Probing the active sites of rat DNA polymerase beta and human topoisomerase I.

摘要

We studied the function of key amino acids in DNA polymerase beta and topoisomerase I. The methodology employed misacylated tRNAs to incorporate alternate amino acids at predetermined positions. The first enzyme, DNA polymerase beta, plays a crucial role in the base excision repair pathway. The base excision repair pathway is responsible for removal of 10,000 lesions per cell per day that result from oxidative and alkylation damage. Environmentally-mediated DNA damage poses a daily threat to the survival of eukaryotic cells. This damage, when left unrepaired, can result in mutations. The second enzyme, human topoisomerase I (htopo1), relieves the torsional strain in DNA that is built up during replication and transcription.
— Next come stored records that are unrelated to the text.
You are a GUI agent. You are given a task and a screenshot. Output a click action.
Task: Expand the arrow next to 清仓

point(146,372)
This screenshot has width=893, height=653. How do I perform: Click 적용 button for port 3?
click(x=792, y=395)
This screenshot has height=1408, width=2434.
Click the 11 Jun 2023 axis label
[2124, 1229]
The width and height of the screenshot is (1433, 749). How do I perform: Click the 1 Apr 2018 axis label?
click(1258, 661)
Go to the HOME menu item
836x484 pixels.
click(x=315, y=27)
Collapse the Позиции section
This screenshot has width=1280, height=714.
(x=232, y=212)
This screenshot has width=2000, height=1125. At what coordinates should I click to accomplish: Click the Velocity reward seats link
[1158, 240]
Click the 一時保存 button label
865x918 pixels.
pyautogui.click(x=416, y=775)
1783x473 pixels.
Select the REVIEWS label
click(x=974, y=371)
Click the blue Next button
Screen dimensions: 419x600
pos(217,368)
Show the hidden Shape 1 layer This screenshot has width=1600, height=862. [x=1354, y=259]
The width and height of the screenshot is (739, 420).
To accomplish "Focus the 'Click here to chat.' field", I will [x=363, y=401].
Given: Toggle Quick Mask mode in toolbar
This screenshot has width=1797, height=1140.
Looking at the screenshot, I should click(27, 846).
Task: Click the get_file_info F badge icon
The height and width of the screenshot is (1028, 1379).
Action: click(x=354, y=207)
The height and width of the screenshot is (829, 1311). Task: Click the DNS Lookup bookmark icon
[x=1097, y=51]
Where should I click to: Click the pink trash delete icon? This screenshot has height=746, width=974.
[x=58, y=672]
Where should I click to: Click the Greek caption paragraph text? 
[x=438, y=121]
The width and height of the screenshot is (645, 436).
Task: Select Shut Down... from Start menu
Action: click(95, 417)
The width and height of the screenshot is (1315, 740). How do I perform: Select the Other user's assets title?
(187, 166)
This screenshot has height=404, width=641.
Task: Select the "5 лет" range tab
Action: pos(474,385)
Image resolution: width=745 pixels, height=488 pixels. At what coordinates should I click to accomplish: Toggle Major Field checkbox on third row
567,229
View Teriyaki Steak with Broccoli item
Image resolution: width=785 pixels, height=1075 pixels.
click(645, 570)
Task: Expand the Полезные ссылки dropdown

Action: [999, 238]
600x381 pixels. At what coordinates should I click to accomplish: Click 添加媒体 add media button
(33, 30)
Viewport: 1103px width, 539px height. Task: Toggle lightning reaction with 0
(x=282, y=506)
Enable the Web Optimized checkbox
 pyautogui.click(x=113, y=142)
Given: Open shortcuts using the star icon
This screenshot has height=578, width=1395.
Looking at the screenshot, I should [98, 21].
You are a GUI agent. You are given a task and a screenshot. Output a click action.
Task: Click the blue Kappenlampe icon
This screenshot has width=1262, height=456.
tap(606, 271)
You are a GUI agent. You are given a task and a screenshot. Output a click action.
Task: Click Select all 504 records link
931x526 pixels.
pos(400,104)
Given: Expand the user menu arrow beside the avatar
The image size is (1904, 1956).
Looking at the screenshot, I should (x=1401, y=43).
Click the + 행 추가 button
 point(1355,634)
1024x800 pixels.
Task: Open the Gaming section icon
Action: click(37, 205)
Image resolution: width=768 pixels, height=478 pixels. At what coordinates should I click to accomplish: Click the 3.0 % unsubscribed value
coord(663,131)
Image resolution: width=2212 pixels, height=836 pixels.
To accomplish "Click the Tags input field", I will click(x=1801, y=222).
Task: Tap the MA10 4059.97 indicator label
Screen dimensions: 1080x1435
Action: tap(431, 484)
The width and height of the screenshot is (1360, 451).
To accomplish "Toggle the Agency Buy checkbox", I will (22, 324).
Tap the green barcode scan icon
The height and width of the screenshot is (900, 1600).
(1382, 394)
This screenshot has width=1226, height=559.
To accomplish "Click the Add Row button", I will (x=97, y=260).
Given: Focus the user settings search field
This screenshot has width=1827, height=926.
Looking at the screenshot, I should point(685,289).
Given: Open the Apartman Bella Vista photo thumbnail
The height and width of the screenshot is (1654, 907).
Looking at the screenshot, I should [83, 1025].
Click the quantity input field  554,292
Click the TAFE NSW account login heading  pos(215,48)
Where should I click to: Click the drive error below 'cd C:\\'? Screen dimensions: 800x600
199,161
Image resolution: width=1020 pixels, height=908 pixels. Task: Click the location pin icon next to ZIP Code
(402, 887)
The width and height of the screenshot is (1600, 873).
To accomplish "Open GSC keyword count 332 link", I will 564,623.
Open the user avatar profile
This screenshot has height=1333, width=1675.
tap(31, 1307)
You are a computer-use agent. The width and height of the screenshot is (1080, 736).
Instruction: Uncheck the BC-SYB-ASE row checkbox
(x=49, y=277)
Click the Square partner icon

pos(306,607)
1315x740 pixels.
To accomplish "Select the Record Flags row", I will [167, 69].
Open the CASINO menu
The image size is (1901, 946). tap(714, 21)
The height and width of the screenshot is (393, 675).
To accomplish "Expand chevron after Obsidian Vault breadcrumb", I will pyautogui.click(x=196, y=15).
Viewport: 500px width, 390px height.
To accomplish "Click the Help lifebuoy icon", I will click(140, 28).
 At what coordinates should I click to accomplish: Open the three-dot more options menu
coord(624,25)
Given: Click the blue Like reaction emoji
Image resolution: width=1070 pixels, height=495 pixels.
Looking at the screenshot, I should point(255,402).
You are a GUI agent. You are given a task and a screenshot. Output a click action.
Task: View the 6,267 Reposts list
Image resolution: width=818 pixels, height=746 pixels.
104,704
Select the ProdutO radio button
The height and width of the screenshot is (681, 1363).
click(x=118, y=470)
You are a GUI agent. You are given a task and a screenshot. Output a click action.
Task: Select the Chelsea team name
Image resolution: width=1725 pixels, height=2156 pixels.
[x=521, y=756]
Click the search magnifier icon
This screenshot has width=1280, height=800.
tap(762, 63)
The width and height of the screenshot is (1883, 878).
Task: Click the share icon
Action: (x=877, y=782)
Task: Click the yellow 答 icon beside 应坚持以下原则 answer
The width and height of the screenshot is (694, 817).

It is vital for cell proliferation and is the target for poisoning by anticancer drugs. Misacylated suppressor tRNAs were employed to insert single, non-natural amino acids into both rat DNA polymerase beta and htopo1. The resulting modified enzymes were then compared to the wild-type enzymes to study the effect of the modifications. The data showed that the modified polymerases beta had reduced catalytic abilities and, interestingly, one mutant exhibited differential sensitivity to an inhibitor. The data also showed that htopo1 is sensitive to modification at position 533, but not sensitive to modification at position 356.